## Peer review process

**Revised:** This Reviewed Preprint has been revised by the authors in response to the previous round of peer review; the eLife assessment and the public reviews have been updated where necessary by the editors and peer reviewers.

## Editors

- Reviewing EditorBernhard SchmidUniversity of Zurich, Zurich, Switzerland
- Senior EditorMeredith SchumanUniversity of Zurich, Zürich, Switzerland

**Reviewer #1 (Public Review):**

Shoemaker and Grilli analyze publicly available sequencing data to quantify how the microbial diversity of ecosystems changes with the taxonomic scale considered (e.g., diversity of genera vs diversity of families). This study builds directly on Grilli's 2020 paper which used this data to show that for many different microbial species, the distribution of abundances of the species across sampling sites belongs to a simple one-parameter family of gamma distributions. In this work, they show that the gamma distribution also describes the distribution of abundances of higher taxonomic levels. The distribution now requires two parameters, but the second parameter can be approximately derived by treating the distributions of lower-level taxonomic units as being independent. The difference between the species-level result and the result at higher taxonomic levels suggests that in some sense microbial species are ecologically meaningful units.

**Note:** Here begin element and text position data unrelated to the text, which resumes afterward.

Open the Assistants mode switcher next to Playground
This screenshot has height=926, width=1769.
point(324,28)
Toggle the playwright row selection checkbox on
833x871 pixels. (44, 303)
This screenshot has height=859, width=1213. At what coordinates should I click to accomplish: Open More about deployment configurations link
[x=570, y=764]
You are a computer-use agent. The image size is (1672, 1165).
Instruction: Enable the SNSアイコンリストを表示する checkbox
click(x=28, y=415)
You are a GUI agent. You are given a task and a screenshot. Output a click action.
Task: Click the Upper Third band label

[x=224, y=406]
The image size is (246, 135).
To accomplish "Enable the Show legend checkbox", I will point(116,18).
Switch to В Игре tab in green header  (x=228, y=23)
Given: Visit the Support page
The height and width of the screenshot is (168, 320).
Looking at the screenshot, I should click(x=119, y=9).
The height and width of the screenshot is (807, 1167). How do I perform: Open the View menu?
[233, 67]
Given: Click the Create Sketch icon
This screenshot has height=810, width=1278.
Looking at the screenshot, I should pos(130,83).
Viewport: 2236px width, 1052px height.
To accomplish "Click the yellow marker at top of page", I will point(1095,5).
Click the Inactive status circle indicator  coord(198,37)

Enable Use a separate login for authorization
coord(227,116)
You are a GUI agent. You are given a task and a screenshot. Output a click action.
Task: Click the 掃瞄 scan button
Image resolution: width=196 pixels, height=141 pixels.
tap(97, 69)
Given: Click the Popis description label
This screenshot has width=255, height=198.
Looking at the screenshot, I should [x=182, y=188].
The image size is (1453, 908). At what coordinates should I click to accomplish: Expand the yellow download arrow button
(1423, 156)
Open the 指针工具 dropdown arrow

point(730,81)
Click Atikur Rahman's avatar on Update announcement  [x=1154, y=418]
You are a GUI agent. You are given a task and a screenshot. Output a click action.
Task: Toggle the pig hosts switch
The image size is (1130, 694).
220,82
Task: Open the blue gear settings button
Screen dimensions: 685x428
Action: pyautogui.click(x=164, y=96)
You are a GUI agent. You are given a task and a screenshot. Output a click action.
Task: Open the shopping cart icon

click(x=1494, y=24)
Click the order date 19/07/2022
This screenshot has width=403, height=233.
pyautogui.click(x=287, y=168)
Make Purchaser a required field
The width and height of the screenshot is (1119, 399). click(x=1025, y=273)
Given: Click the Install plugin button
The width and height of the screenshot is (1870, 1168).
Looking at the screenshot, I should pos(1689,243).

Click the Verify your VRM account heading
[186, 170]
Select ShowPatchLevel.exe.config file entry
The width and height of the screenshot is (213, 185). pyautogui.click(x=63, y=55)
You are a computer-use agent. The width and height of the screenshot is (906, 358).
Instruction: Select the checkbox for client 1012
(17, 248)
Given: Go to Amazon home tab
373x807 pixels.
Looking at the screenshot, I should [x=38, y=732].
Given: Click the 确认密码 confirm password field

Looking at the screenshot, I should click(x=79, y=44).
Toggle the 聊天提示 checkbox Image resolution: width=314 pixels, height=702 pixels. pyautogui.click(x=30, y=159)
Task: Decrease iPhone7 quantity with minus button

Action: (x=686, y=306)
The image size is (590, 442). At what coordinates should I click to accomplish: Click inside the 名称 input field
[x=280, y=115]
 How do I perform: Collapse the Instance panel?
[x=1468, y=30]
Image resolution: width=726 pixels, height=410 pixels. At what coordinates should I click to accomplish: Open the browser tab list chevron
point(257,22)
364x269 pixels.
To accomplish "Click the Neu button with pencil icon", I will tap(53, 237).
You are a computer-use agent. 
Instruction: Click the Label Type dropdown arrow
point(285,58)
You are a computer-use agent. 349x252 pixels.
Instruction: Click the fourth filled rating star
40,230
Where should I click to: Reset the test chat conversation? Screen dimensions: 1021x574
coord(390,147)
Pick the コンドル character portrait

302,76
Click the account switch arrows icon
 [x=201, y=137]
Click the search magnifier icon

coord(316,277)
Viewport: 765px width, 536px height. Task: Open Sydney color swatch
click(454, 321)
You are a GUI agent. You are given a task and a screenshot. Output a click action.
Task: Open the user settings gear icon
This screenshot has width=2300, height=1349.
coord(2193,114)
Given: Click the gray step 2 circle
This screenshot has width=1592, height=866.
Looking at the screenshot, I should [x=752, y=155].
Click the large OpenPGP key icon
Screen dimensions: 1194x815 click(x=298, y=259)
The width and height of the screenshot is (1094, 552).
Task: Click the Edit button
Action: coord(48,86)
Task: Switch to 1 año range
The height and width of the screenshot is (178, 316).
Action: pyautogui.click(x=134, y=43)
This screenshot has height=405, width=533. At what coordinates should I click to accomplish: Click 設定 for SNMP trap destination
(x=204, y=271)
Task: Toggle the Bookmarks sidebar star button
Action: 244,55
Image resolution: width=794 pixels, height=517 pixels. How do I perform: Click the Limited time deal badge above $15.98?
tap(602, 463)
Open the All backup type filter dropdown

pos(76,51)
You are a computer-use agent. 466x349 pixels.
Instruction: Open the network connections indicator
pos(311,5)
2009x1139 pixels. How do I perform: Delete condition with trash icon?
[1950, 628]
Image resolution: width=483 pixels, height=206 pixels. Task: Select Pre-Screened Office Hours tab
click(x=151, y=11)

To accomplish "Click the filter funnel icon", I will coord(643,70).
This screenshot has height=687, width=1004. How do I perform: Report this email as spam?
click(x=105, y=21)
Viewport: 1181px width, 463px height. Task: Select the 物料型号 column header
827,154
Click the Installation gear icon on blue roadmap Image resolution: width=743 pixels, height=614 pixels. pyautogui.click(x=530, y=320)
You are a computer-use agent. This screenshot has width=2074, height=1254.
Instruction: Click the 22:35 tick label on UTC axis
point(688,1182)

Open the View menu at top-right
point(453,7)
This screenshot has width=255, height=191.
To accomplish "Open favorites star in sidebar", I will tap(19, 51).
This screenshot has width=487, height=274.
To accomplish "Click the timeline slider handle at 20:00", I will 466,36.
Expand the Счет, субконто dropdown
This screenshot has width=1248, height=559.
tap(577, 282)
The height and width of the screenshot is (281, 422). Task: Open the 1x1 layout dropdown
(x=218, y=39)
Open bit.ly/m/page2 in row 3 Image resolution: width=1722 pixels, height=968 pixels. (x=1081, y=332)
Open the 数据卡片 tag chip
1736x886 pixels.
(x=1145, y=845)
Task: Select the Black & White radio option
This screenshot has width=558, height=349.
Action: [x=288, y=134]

While the higher-level taxon abundance distributions can be well-approximated assuming independence of the constituent species, this approach substantially underestimates variation in community richness and diversity among sampling sites. Much of this extra variability appears to be driven by variability in sample size across sites. It is not clear to me how much this variation in sample size is itself due to variation in sampling effort versus variation in overall microbial densities. This variation in sample size also produces correlations between taxon richness at lower and higher taxonomic levels. For instance, sites with large samples are likely to have both many species within a genus and many genera. The authors also consider taxon diversity (Shannon index, i.e. entropy), which is constructed from frequencies and is therefore less sensitive to sample size. In this case, correlations between diversity across taxonomic scales instead appear to depend on the idiosyncratic correlations among species abundances.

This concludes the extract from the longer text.